In August 1884, the school was elevated to a second-grade college under the patronage of Sri Rajah Rao Venkata Mahipathi Gangadhara Rama Rao Bahadur, the then zamindar of Pithapuram. It introduced an F. A. class and became affiliated with the University of Madras, earning the name Pithapur Rajah’s College. To ensure financial stability, the institution was incorporated under the Indian Companies Act in 1892. Managed by a council comprising local officials, the college expanded its infrastructure and academic offerings over time. By 1903-04, it was largely self-sustaining, providing scholarships to underprivileged students and educating nearly 500 students from surrounding regions.
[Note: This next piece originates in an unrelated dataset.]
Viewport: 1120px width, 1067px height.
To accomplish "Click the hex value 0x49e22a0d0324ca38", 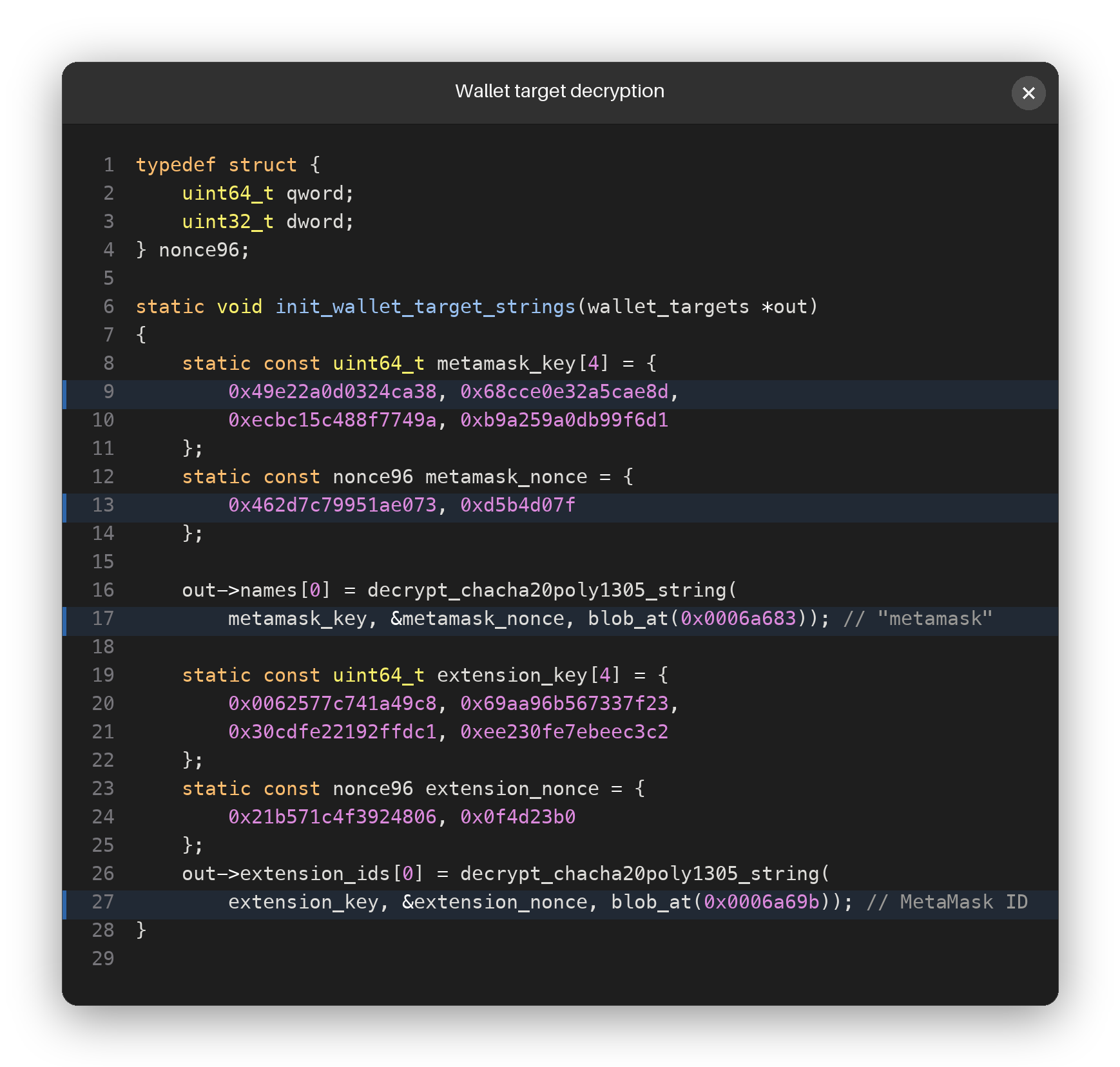I will (333, 392).
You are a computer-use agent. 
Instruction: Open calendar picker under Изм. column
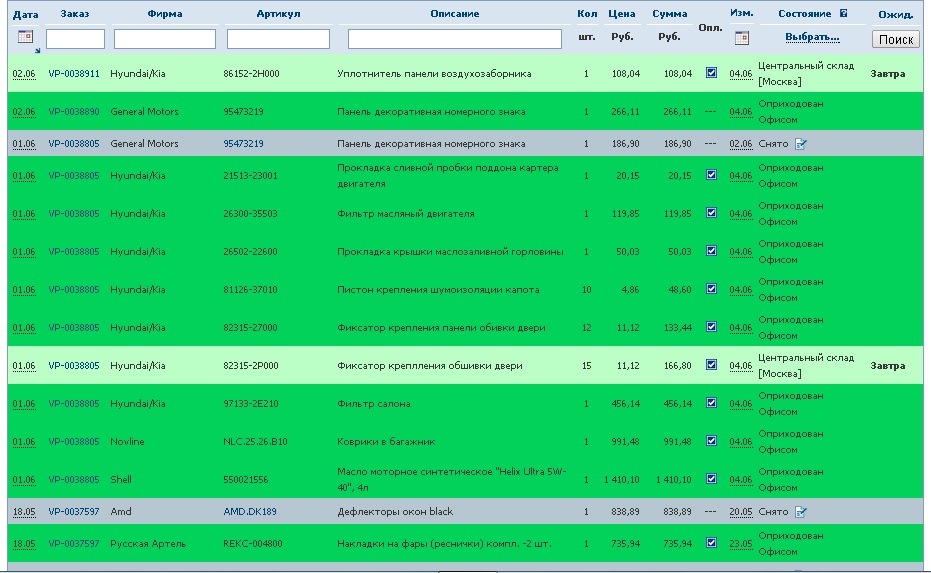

The college played a pioneering role in promoting women's education, offering full fee exemptions and various incentives for female students. In 1952, the college was taken over by the government, becoming P. R. Government College. It celebrated its centenary in March 1984.

P. R. College has two campuses: the Science College campus, located near the Main Road, and the Arts College campus, which spans approximately 28 acres near the Government General Hospital. The college's surroundings include McLaren High School, the District Collector's Office, and the Zilla Parishad Office.

In 2000, P. R. Government College was granted autonomous status by the University Grants Commission (UGC), with the approval of Andhra University and the Government of Andhra Pradesh. In October 2010, the UGC recognized the college as a College with Potential for Excellence (CPE), providing financial support for its development.

==Academic programmes==
Undergraduate and postgraduate programmes in arts and science, affiliated to the Adikavi Nannaya University, are offered at the college, which has been accredited by NAAC with an A grade (CGPA 3.17).